I'm not aware of any timeout for datastore connections, other than the fact 
that the datastore operation needs to occur within the 30 seconds, for a 
user's web request, or within 10 minutes, for cron and task queue 
operations.


 But its raw performance is often slow.. ..GAE often takes 1 to 3 
 seconds to respond to database-related requests. 
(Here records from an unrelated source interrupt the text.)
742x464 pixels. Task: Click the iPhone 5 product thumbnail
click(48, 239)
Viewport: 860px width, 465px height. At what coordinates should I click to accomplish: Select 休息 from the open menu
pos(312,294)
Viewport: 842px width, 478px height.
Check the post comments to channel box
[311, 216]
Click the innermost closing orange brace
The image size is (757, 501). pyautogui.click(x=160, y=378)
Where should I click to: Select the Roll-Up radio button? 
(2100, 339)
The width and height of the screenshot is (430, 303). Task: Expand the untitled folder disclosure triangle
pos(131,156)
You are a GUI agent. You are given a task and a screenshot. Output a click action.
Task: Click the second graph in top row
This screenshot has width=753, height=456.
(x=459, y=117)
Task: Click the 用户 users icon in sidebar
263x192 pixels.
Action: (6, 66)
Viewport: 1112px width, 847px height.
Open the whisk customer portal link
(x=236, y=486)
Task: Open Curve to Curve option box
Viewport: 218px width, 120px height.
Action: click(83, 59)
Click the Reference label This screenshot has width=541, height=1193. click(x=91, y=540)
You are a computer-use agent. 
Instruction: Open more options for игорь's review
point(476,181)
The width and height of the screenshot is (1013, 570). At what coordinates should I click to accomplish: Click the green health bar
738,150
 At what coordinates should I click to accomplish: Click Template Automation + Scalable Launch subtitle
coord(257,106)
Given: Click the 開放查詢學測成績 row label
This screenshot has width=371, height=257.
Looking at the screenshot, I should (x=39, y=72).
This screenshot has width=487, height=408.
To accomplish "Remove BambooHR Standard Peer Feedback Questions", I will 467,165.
Almost all of my datastore operations happen within 10s of milliseconds, 
although this obviously depends on the datastore operation which is taking 
place and whether you're querying a vast amount of data.  If it often took 
that long for database requests, no one would use it!  To be fair to the 
author, at the time of writing they may have been experiencing a lot of 
database latency spikes, as only the Master/Slave datastore was available at 
that time.  Since May, the High Replication datastore has been available 
which has removed a vast majority of these spikes.
 

 One tip: Set up a cron job inside GAE to load your own website every 
 2 to 3 minutes to keep the JVM active. 


Or pay and have Always On, which has been around since last December.  
Instances do get spun-up and spun-down on a regular basis, but if you've 
built your application well and make use of warm up requests then I'd say 
there is no need to use a cron job.  Over the coming months, more controls 
will be added to the admin control panel to remove this requirement as well, 
I believe, as you'll be able to control how many instances are around in the 
background to handle user load spikes.
 


 GAE limits the returned dataset of each query to 1,000 rows 


This limitation was removed in August 2010.
 

 GAE allows only 100 indexes per table


The default quota per application is 200, although I do believe you can 
request a quota increase. 
 

 GAE provides no easy way to delete indexes that are no longer in use


You can vacuum the indexes at any time using the appcfg command line tool:
http://code.google.com/appengine/docs/java/tools/uploadinganapp.html#Deleting_Unused_Indexes
 

 doesn't support free text search in the database 


True - I believe it's on the road map.
 

 no standard API for directly accessing BigTable, you must write data- 
 import and data-export logic into servlets inside your own 
 application, and use your own web interface to import or export data


There is a Remote API for both the Python and Java SDK:
http://code.google.com/appengine/docs/java/tools/remoteapi.html

The Python API has been available since 2009...
 

 some of the components in GAE still feel experimental rather than 
 production-ready 


Hence it's in beta :)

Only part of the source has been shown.